The reason, James says, was that healthcare delivery is all about processes. He notes that Deming theorized that all processes consistently produce three classes of outcomes in parallel. There is the physical outcome—in healthcare that would be the medical outcome. There also are the service outcome (in healthcare it would be the level of patient satisfaction); and the cost outcome—the bill.

“The three classes interact heavily,” James says. “More important, what a health administrator actually controls and can change is the process. Hence, any change applied to affect one outcome automatically affects the other two—every time, without fail. One of Deming’s most important scientific contributions was pointing out classes of activities where you could reduce the cost of operations by improving your physical outcomes.”
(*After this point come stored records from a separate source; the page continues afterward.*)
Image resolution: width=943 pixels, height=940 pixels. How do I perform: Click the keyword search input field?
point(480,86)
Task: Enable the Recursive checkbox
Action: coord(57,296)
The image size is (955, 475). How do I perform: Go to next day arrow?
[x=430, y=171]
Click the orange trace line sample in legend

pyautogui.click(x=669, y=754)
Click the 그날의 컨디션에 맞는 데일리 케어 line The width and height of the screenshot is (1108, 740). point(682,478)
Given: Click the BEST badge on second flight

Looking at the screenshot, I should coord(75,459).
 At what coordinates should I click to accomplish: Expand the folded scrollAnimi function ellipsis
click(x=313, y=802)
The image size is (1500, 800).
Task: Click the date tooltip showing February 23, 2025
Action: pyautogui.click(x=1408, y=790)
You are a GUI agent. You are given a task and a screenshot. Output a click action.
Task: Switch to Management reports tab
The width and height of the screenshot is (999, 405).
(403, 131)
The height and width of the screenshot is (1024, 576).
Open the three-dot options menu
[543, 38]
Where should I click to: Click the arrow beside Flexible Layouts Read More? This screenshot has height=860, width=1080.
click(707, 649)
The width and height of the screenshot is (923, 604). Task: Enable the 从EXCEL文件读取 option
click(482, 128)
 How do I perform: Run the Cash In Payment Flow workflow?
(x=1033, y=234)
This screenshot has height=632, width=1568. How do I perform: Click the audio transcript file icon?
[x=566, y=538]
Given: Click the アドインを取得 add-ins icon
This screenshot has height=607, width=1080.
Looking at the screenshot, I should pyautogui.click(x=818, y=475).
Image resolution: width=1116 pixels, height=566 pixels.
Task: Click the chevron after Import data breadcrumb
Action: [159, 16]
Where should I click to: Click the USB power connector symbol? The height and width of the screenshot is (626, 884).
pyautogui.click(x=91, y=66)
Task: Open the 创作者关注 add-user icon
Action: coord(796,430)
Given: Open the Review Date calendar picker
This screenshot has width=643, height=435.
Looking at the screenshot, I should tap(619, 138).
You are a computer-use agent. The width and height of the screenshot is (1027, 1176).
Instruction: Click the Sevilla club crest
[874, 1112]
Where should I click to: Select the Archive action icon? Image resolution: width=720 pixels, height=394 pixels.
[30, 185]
“We used Steve and Greg’s cost accounting system to scientifically demonstrate that Deming’s process theory, regarding cost vs. quality, applied in clinical medicine,” James says. “And we’ve been leveraging it ever since. The old saying ‘no money, no mission’ is fundamentally true. It’s just that the opposite—’no mission, no money’—is equally true at the same time. Having a means to accurately measure costs, and directly link those costs to clinical decisions with a high degree of granularity, was absolutely essential. In a very real sense, this means that clinical “quality” includes cost outcomes just as much as it includes medical outcomes.

“You’ll be hearing a lot more about this in the future, I think,” James says. “Some very prominent national healthcare leaders are talking about restructuring pay-for-performance around ‘value’—an equation with medical and service outcomes in the numerator and cost outcomes in the denominator.”

James says the huge investment in integrated clinical and financial systems isn’t a one-way cash flow.

“One of the things we discovered, when you take a standard condition, like a total hip replacement, and you measure the units of care that makes up a standard case, we found huge variation,” James says. “We found we were measuring individual units of care out of that transaction file, but the smallest range of (additive) variation was 160%.” In effect, James said, one physician was using 10 different inputs while another would use 16. For another procedure, James says, the range of additive variation was 460%. “There was huge variation.”

The next step, presenting the data to physicians to effect change in behavior, requires diplomacy. James says he avoids singling anyone out.

“When I asked you, I asked you as a group,” he says. “We very carefully balanced outcome, but it turned out, in general, the guys who were more efficient were having better outcomes. It wasn’t a matter of choosing the best physicians, but at a process level, everybody had someone to learn from and something to teach.”

Through the GE partnership, the new combined IT system will “superenhance” what Intermountain is doing already, James says. “It was designed around what we learned out of those initial variation studies. We plan to have our first trial modules up in the ER in the first quarter of next year,” he says. “The second phase is six months later, on six med-surg floors scattered around different sites in Intermountain.” The system should be complete, down to supply chain inventory control driven by clinical orders, a la Wal-Mart, “I would hope, in about four to five years,” James says.